Pruning is not normally associated with herbaceous plants, as we often think of woody plants that we're shearing or shaping them. A U-shrub, for example, or a boxwood. But really, we do a lot of pruning with herbaceous plants. And when we pinch a plant, when we cut it back before or after flowering, when we deadhead or dead-leaf, those are all pruning techniques.

What variables are involved in pruning?

What to prune, when to prune and how to prune will vary from region to region. It will vary with the age of the plant, annual weather conditions, the soil fertility or moisture level, and just simply the gardener's objectives. Some years you might want a little neater look to a garden, another year you might want a delayed flowering for a special event, or to time it with an open garden tour, so it will just vary with your garden objectives.

How much pruning does a plant need?

That would depend on the type of plant, on the species and again what your objective is. Some plants, like certain Geranium, really require pruning after flowering to keep them looking good. With many of our spring flowering plants, a lot of people grow the moss phlox and that really should be sheared after flowering to keep it nice and full. So, again, it's very species specific on what we prune and when we prune.

Which plants don't respond to pruning before they flower?

Any plants that have a single stem, like cracosmias, delphinium, some of the foxgloves, don't respond as well to this pre-emptive pruning before flowering in an effort to delay bloom. This is because they have that single flowering stem that's unbranched. And so if we prune, we're basically removing that flowering stem.

What is 'deadheading'?

Deadheading is removing spent or dead flowers in an effort to prolong bloom or to cause a repeat later in the season of bloom.

What does it mean to 'cut back' a plant?

We cut back a plant either before flowering, to reduce the need for staking or to delay flowering, or we cut back after flowering to keep a plant nice and full to reduce that hole that sometimes will develop in the centre of many herbaceous perennials.

Why would I want to delay my plants from blooming?

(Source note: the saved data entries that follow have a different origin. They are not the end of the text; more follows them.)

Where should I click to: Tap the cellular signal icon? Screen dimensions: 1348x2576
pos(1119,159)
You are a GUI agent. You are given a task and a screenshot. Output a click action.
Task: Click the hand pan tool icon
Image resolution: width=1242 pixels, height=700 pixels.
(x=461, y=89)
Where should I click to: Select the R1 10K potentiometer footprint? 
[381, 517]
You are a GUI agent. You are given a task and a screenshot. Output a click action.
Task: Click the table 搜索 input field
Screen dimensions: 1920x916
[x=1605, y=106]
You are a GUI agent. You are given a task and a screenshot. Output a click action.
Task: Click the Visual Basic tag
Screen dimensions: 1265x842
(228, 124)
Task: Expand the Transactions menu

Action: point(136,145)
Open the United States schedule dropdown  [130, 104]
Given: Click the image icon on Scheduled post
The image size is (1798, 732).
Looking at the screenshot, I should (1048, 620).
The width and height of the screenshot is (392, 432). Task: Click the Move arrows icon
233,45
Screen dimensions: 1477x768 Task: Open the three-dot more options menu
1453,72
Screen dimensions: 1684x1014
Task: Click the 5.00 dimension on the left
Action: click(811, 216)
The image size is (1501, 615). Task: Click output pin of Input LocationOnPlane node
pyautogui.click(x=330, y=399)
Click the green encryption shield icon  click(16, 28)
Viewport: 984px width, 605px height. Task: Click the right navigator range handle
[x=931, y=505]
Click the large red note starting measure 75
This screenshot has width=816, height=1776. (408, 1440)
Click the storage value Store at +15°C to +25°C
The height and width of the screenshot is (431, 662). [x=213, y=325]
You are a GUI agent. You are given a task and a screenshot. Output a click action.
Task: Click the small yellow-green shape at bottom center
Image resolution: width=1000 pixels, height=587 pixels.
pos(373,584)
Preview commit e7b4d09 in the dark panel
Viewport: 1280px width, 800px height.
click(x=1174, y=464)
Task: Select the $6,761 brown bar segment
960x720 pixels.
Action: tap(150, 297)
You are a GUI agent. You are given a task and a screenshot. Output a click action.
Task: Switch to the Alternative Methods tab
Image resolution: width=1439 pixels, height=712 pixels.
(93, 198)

This is really a fun technique. I tell people this is when we go beyond the "mow, blow, and go", where it's just the simple deadheading, or just simply cutting back after flowering. We want to delay flowering, especially if we're into flower arranging. We can have flowers much later into the season. We can also delay flowering for a special event. Maybe you're having a wedding in the garden, or you're opening your garden for tours and you want the plants to flower later, we would delay them. One other reason too is there might be something not quite right in the design combination. And you don't like the colors that are being used at the same time. If you delay flowering on one plant, you won't have that jarring combination at the same time.